**Exercise**
What you return should be the lines from the one with "ГЛАВНАЯ (428, 36)" through the one with "[+] Laatste beelden" in the data below, reproduced exactly with both ends, and no pictures at all.

Data records Block Start

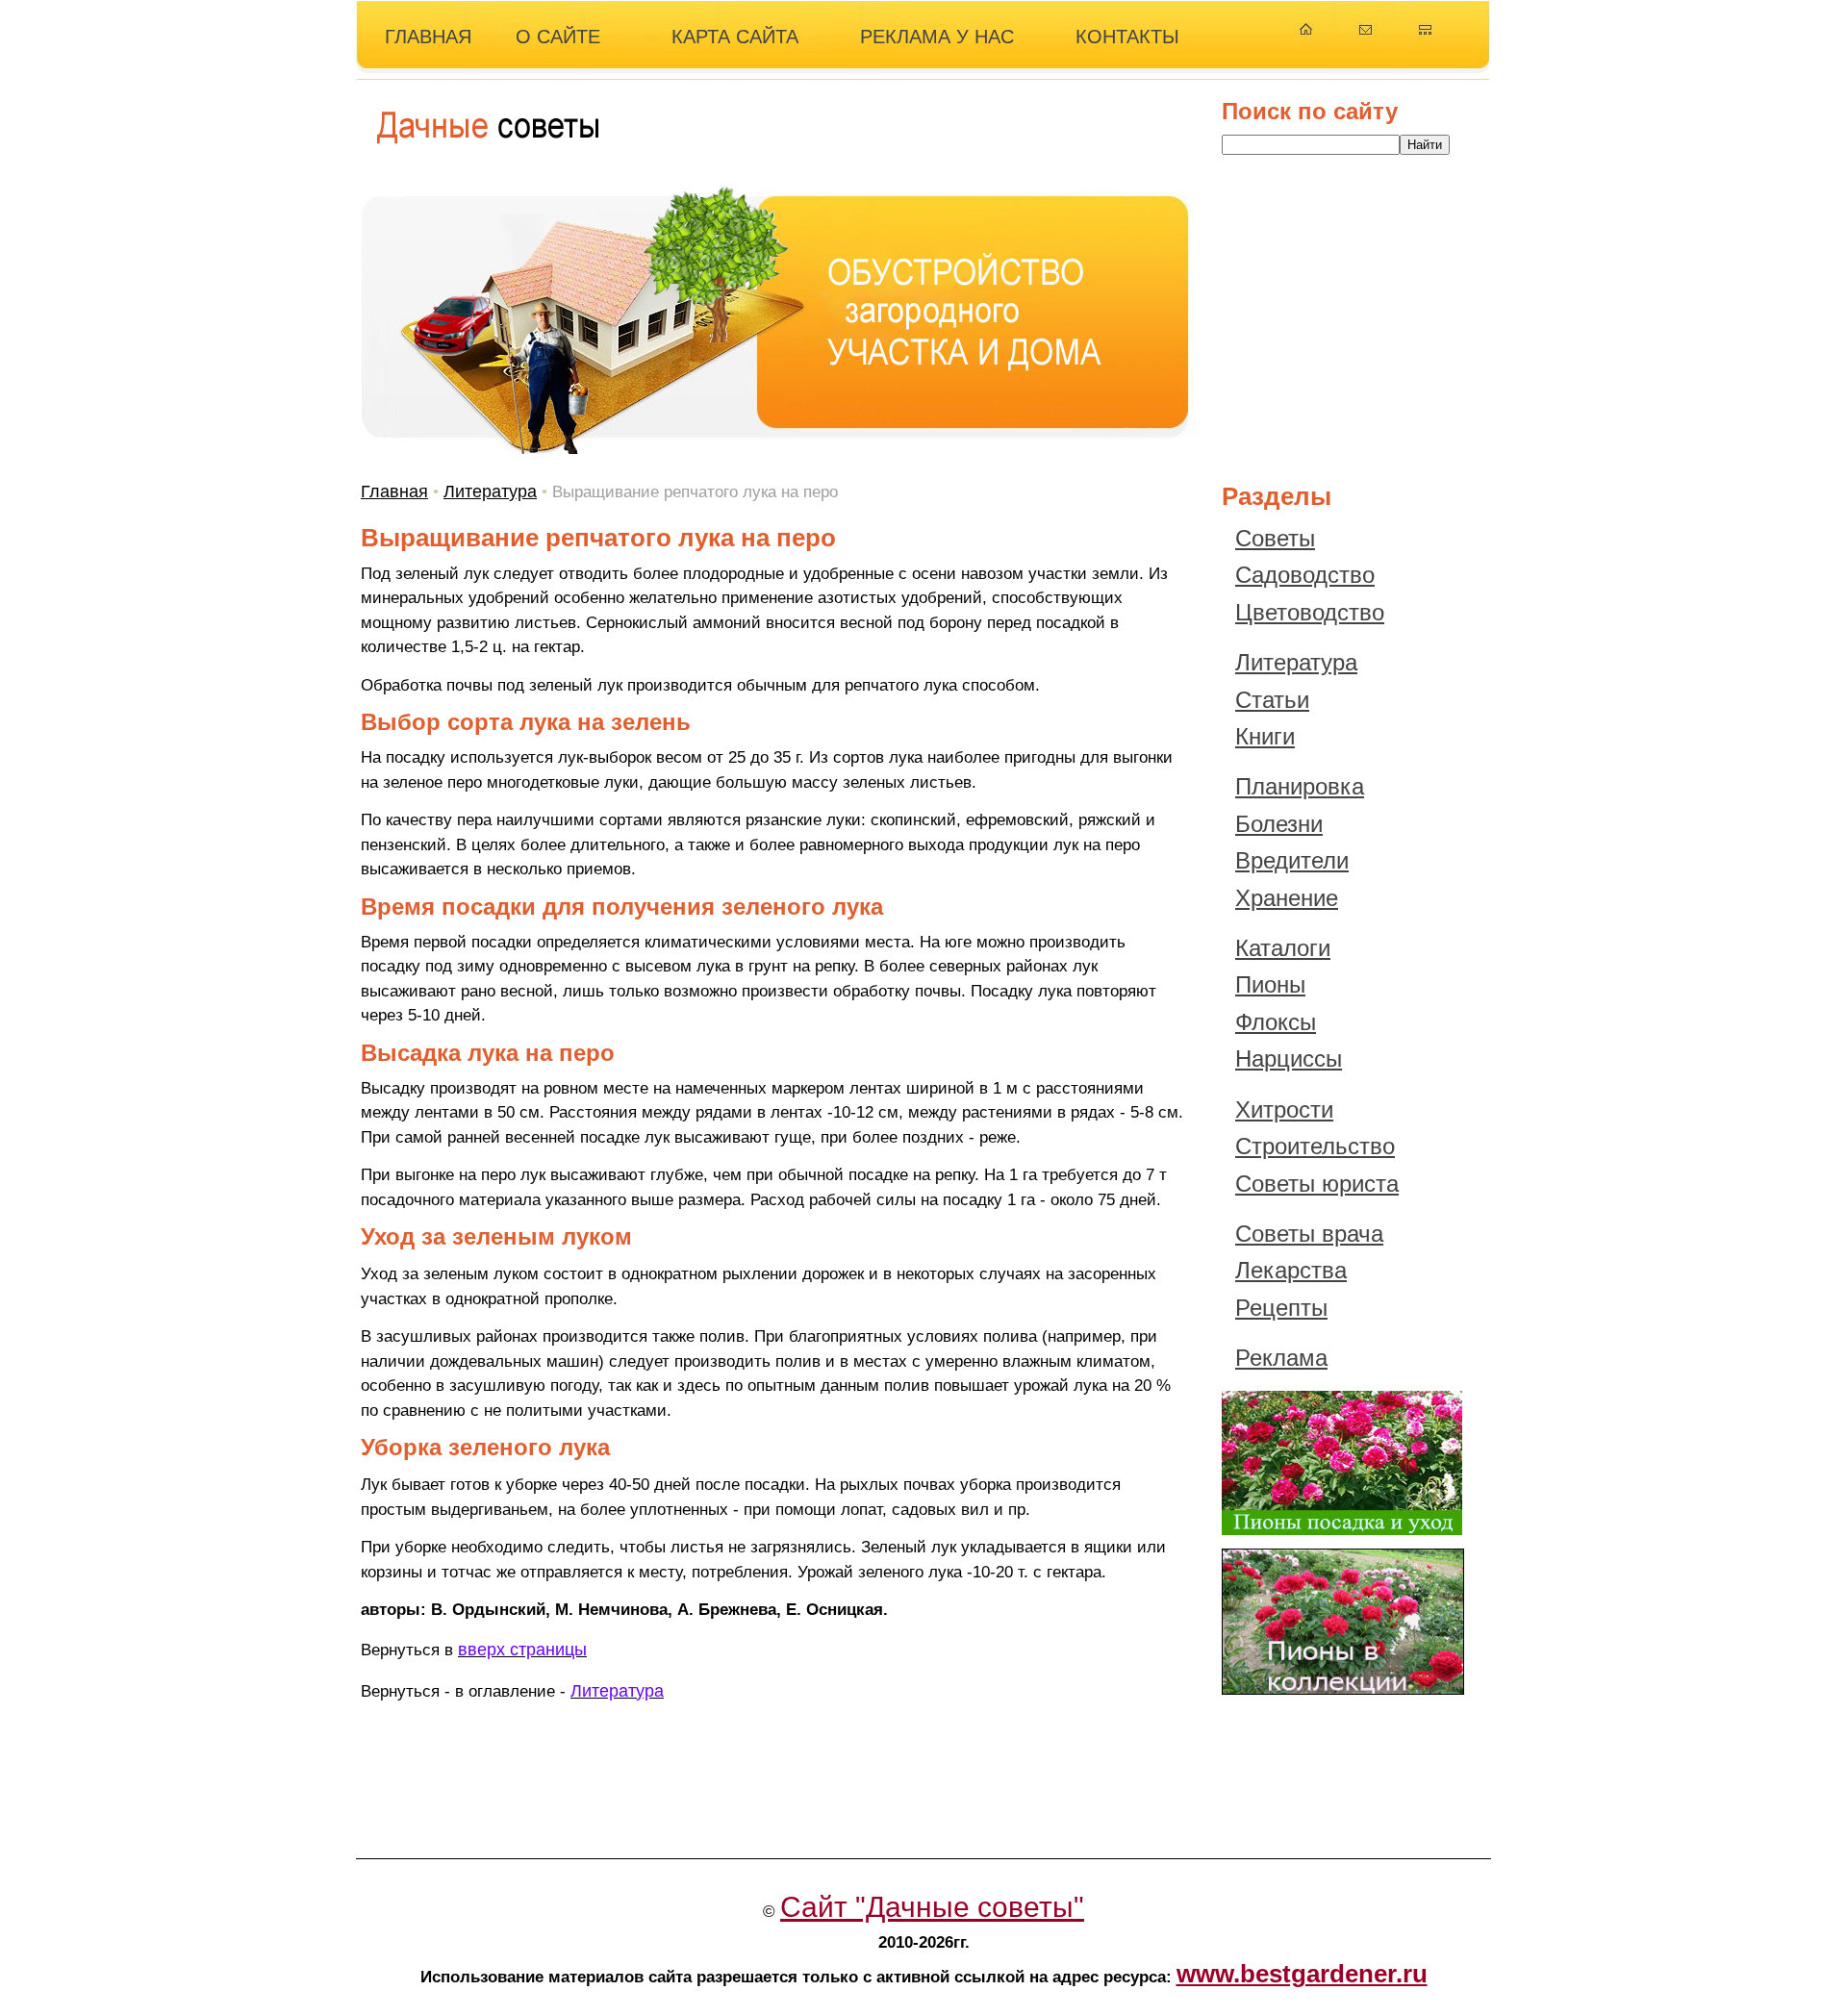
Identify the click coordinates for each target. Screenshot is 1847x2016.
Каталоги (1282, 948)
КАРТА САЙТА (734, 36)
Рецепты (1281, 1308)
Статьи (1272, 700)
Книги (1265, 736)
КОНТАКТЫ (1127, 36)
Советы (1275, 538)
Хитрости (1284, 1109)
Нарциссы (1288, 1058)
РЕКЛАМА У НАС (937, 36)
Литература (490, 491)
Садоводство (1305, 575)
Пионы (1270, 984)
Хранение (1286, 898)
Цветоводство (1309, 612)
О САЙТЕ (558, 36)
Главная (394, 491)
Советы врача (1309, 1234)
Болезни (1279, 824)
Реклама (1281, 1358)
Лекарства (1291, 1270)
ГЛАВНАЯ (428, 36)
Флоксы (1275, 1022)
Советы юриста (1317, 1184)
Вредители (1292, 860)
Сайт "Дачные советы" (932, 1907)
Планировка (1299, 786)
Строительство (1315, 1146)
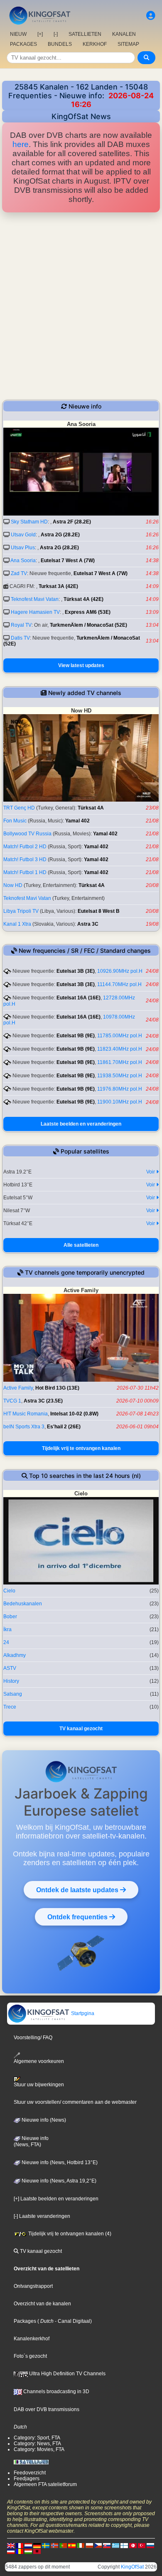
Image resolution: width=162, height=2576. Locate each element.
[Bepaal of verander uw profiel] (150, 15)
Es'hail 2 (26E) (64, 1427)
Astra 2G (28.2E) (60, 535)
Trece (9, 1707)
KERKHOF (95, 44)
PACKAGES (23, 44)
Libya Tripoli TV (21, 911)
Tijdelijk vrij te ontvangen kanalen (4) (69, 2234)
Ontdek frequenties (78, 1917)
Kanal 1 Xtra (17, 924)
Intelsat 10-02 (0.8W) (74, 1414)
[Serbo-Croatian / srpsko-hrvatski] (11, 2551)
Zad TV (19, 573)
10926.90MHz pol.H (119, 971)
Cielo (9, 1591)
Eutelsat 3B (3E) (75, 971)
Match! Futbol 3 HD (25, 859)
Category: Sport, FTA (37, 2438)
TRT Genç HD (19, 808)
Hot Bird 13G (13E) (57, 1388)
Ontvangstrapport (33, 2286)
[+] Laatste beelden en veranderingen (56, 2199)
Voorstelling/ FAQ (33, 2037)
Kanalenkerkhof (31, 2339)
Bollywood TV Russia (27, 834)
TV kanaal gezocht (81, 1728)
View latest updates (81, 665)
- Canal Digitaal (72, 2321)
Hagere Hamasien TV (35, 612)
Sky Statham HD (29, 522)
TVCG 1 (12, 1401)
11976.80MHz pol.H (119, 1089)
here (20, 144)
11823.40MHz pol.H (119, 1049)
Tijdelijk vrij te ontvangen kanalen (81, 1448)
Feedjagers (26, 2478)
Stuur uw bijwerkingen (39, 2085)
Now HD (12, 885)
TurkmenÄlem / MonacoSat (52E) (88, 625)
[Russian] (150, 2546)
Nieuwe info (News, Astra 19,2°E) (58, 2181)
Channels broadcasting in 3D (55, 2391)
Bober (10, 1616)
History (11, 1681)
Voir (151, 1172)
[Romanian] (19, 2551)
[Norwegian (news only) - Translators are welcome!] (54, 2546)
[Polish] (89, 2546)
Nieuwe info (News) (43, 2120)
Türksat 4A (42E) (83, 599)
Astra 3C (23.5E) (43, 1401)
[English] (11, 2546)
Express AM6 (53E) (87, 612)
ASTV (9, 1668)
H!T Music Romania (25, 1414)
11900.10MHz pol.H (119, 1102)
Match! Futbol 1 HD (25, 872)
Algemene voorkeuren (39, 2061)
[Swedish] (45, 2546)
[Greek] (115, 2546)
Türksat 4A (91, 808)
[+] (40, 34)
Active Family (18, 1388)
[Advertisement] (81, 306)
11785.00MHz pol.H (119, 1036)
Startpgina (82, 2013)
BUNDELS (60, 44)
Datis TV (20, 638)
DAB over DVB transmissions (46, 2409)
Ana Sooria (23, 560)
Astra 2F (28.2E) (72, 522)
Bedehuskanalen (22, 1604)
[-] (56, 34)
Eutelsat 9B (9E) (75, 1036)
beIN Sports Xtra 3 (23, 1427)
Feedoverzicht (30, 2473)
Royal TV (21, 625)
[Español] (72, 2546)
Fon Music (15, 821)
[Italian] (80, 2546)
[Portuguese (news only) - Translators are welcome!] (63, 2546)
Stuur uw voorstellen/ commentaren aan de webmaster (75, 2102)
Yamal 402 (77, 821)
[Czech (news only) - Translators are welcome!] (98, 2546)
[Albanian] (37, 2551)
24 (6, 1642)
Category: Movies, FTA (39, 2449)
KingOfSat (132, 2567)
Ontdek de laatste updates (78, 1889)
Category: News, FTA (37, 2443)
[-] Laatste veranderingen (42, 2216)
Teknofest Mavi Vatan (35, 599)
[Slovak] (106, 2546)
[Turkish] (141, 2546)
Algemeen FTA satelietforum (45, 2484)
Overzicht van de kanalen (42, 2304)
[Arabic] (133, 2546)
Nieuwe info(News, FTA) (31, 2141)
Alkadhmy (14, 1655)
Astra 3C (87, 924)
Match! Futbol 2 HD (25, 847)
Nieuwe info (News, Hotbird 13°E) (59, 2162)
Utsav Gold (23, 535)
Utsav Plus (23, 548)
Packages (25, 2321)
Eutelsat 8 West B (99, 911)
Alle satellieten (81, 1245)
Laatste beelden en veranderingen (81, 1124)
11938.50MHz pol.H (119, 1076)
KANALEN (124, 34)
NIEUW (18, 34)
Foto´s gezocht (30, 2356)
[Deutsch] (37, 2546)
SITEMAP (128, 44)
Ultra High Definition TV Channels (67, 2374)
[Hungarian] (28, 2551)
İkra (7, 1629)
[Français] (19, 2546)
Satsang (12, 1694)
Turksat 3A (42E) (58, 586)
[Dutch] (28, 2546)
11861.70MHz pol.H (119, 1062)
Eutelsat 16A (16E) (78, 998)
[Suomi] (124, 2546)
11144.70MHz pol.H (119, 984)
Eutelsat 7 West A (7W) (68, 560)
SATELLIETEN (85, 34)
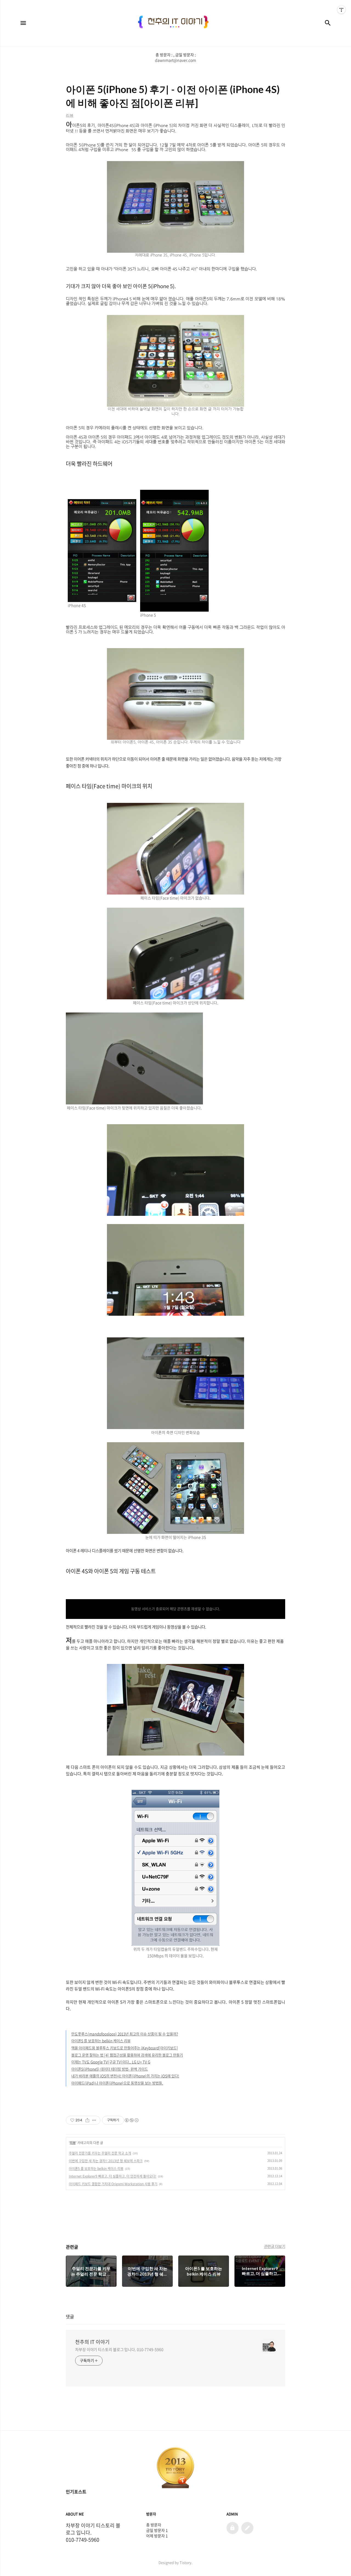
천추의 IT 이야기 (92, 2342)
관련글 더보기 (274, 2246)
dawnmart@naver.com (175, 60)
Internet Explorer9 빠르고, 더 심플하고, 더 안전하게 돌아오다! (112, 2176)
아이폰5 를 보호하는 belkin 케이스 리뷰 (96, 2168)
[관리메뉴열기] (341, 9)
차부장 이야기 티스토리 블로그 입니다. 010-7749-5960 (119, 2349)
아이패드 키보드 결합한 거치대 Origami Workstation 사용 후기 (113, 2183)
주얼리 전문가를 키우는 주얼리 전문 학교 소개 (100, 2153)
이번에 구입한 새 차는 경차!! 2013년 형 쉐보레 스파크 (106, 2160)
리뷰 (73, 2142)
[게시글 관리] (94, 2120)
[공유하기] (87, 2120)
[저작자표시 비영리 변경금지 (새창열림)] (131, 2120)
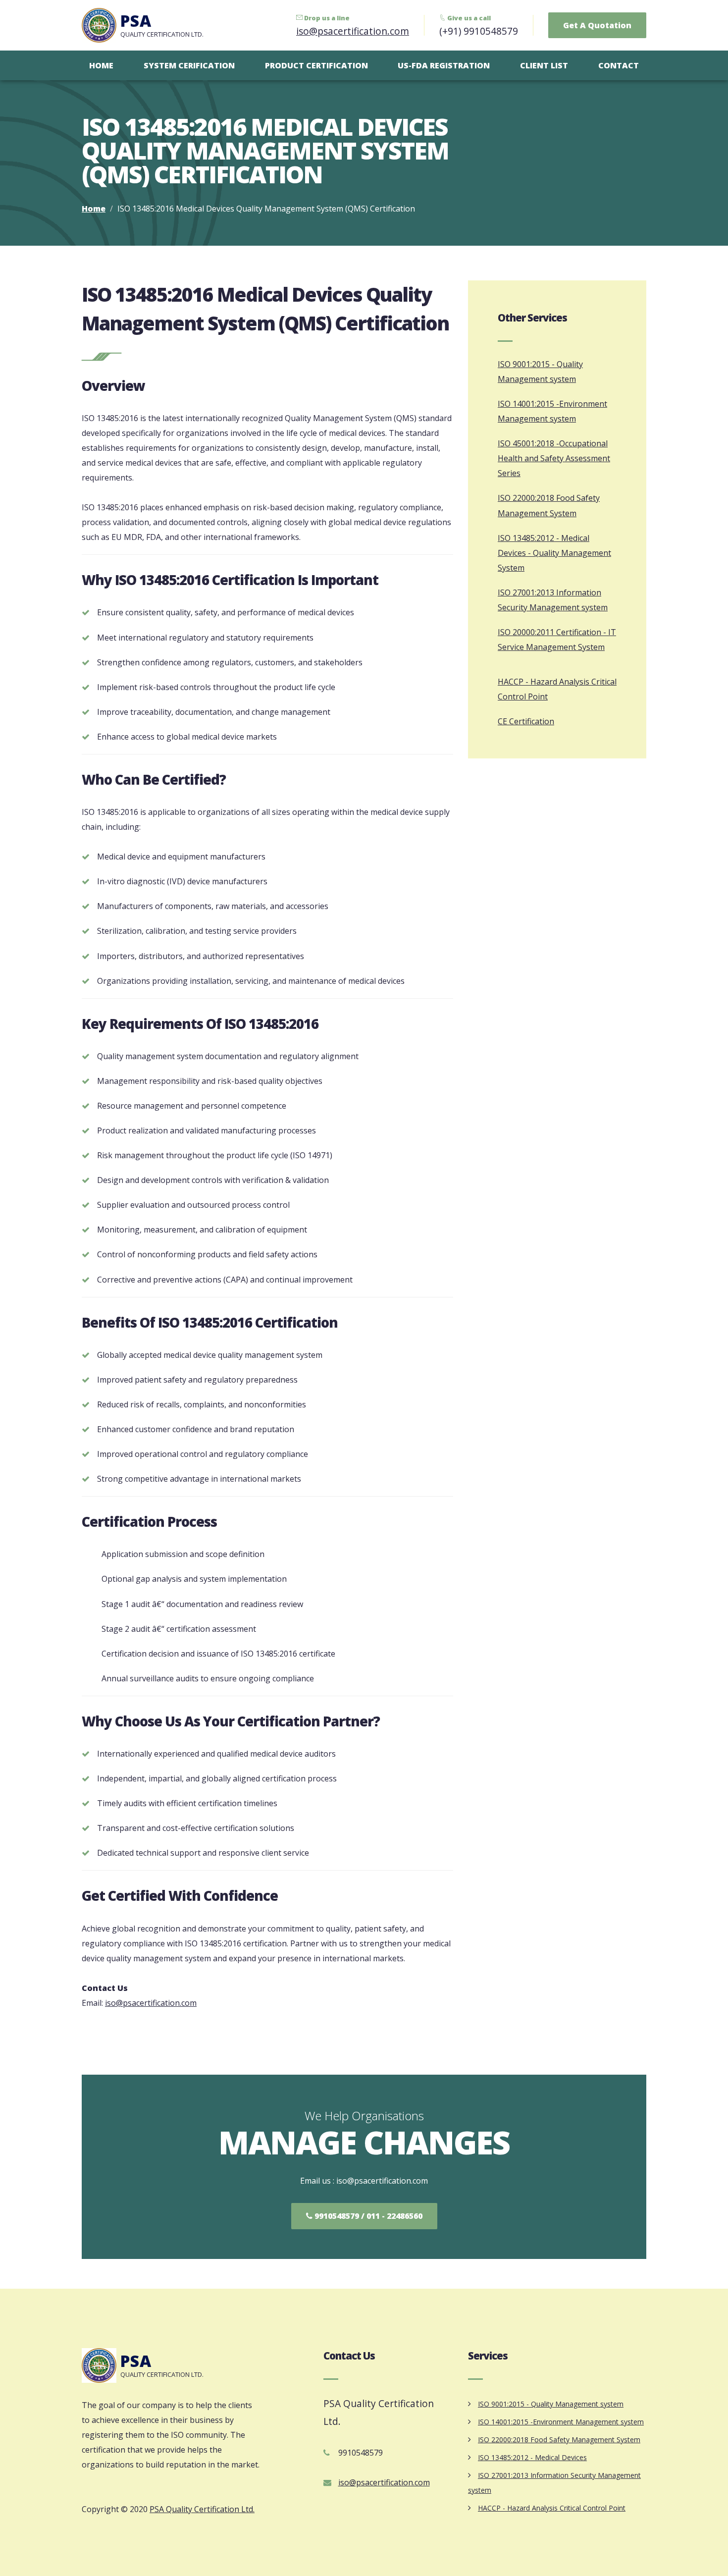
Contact (618, 65)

Data records Block End

**Answer box**
ГЛАВНАЯ (428, 36)
Флоксы (1275, 1022)
Советы юриста (1317, 1184)
Вредители (1292, 860)
Сайт "Дачные советы" (932, 1907)
Планировка (1299, 786)
Строительство (1315, 1146)
Image resolution: width=162, height=2576. Locate each element.
[Bepaal of verander uw profiel] (150, 15)
Es'hail 2 (26E) (64, 1427)
Astra 2G (28.2E) (60, 535)
Trece (9, 1707)
KERKHOF (95, 44)
PACKAGES (23, 44)
Libya Tripoli TV (21, 911)
Tijdelijk vrij te ontvangen kanalen (4) (69, 2234)
Ontdek frequenties (78, 1917)
Kanal 1 Xtra (17, 924)
Intelsat 10-02 (0.8W) (74, 1414)
[Serbo-Croatian / srpsko-hrvatski] (11, 2551)
Zad TV (19, 573)
10926.90MHz pol.H (119, 971)
Cielo (9, 1591)
Eutelsat 3B (3E) (75, 971)
Match! Futbol 3 HD (25, 859)
Category: Sport, FTA (37, 2438)
TRT Genç HD (19, 808)
Hot Bird 13G (13E) (57, 1388)
Ontvangstrapport (33, 2286)
[+] Laatste beelden en veranderingen (56, 2199)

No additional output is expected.